• Text section:

====

On the other hand, it is known that (5) is not sufficient to describe the decay rate of the solution 
$u$. Indeed, by rewriting 
$-u$ as 
$\widetilde u$, we have
\begin{equation*}
\begin{cases}
\partial_t^2 \widetilde u
+ \Delta \widetilde u
- \Delta \widetilde u = |\widetilde u|^p,\\
\widetilde u(0,x) = -u_0(x),\\
\partial_t \widetilde u(0,x) = -u_1(x).
\end{cases}
\end{equation*} By integrating the equation above formally with respect to 
$x$ and 
$t$,
\begin{equation*}
\int_{\mathbb R} \widetilde u(t,x) + \partial_t \widetilde u(t,x) dx
= - \int_{\mathbb R} u_0(x) + u_1(x) dx
+ \| \widetilde u \|_{L^p(0,t ; L^p( \mathbb R))}^p.
\end{equation*} Then 
$u$ belongs to 
$L^p (0,\infty ; L^p(\mathbb R))$ as long as it exists globally. Indeed, if 
$u \not\in L^p (0,\infty ; L^p(\mathbb R))$, then there exists 
$T_0$ such that
\begin{equation*}
\int_{\mathbb R} \widetilde u(T_0,x) + \partial_t \widetilde u(T_0,x) dx \gt 0.

====

• Recorded data:
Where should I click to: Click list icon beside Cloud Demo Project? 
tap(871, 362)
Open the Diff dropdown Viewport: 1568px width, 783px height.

====

• Stated problem:
Answer these about the text on decay rates:
1. What symbol replaces $-u$ in the rewritten equation?
2. With respect to which two variables is the equation formally integrated?
3. To what space does $u$ belong as long as it exists globally?
The data comes from a separate source.

• Output:
1. $\widetilde u$
2. $x$ and $t$
3. $L^p (0,\infty ; L^p(\mathbb R))$